NYで大流行「ゴーストレストラン」が日本の外食を救う理由

NYで大流行「ゴーストレストラン」が日本の外食を救う理由

必要なのは、初期費用50万円前後と毎月の間借り料、売り上げ手数料のみ。厨房と業務用の冷蔵庫はキッチンベースが用意してくれる

アメリカや中国を中心に人気を集めている「ゴーストレストラン」。実店舗を持たずに運営する飲食業のことで、間借りしたシェアキッチンなどで調理を行い、ウーバーイーツなどのフードデリバリーを通じて配達する。ゴーストレストランやシェアキッチンの登場は、日本の外食産業にどんな変化をもたらすのか。(清談社 藤野ゆり)

■開店費用は安くて1000万円3年で7割が閉店に追い込まれる

「オープン1年でつぶれてしまう飲食店がどれぐらいあると思いますか。3割です。さらに開業3年で7割が閉店します。10年後も残っている飲食店というのは、1割ほどといわれています」

 そう話すのは6月、東京・中目黒にオープンしたばかりのシェアキッチン「キッチンベース」を手がける山口大介さんだ。

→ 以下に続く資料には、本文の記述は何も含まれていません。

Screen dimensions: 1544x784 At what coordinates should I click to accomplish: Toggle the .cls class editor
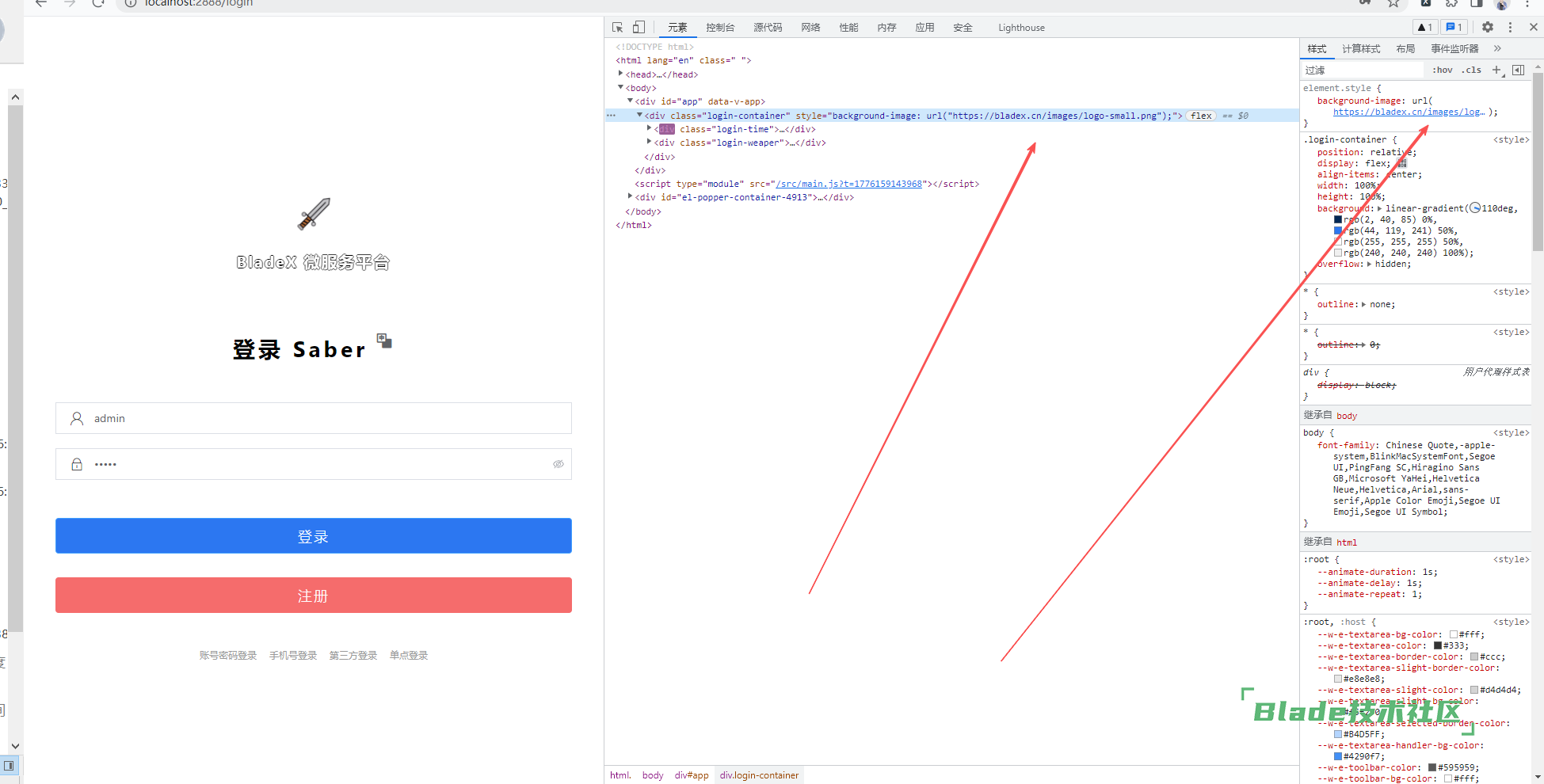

「飲食の開業に際してかかる資本金は、低く見積もっても1000万円。それだけの資金や人件費をかけてオープンしても、実際そのほとんどが閉店に追い込まれてしまう。そんな飲食業の高いハードルを下げることはできないかと思って、ニューヨークのゴーストレストランを参考に『キッチンベース』を始めました」

 ゴーストレストランとは、ニューヨークで生まれたデリバリー専門の飲食店のこと。間借りするシェアキッチンで調理を行い、「Uber Eats(ウーバーイーツ)」などのデリバリーサービスやアプリを介して注文を受け、配達する。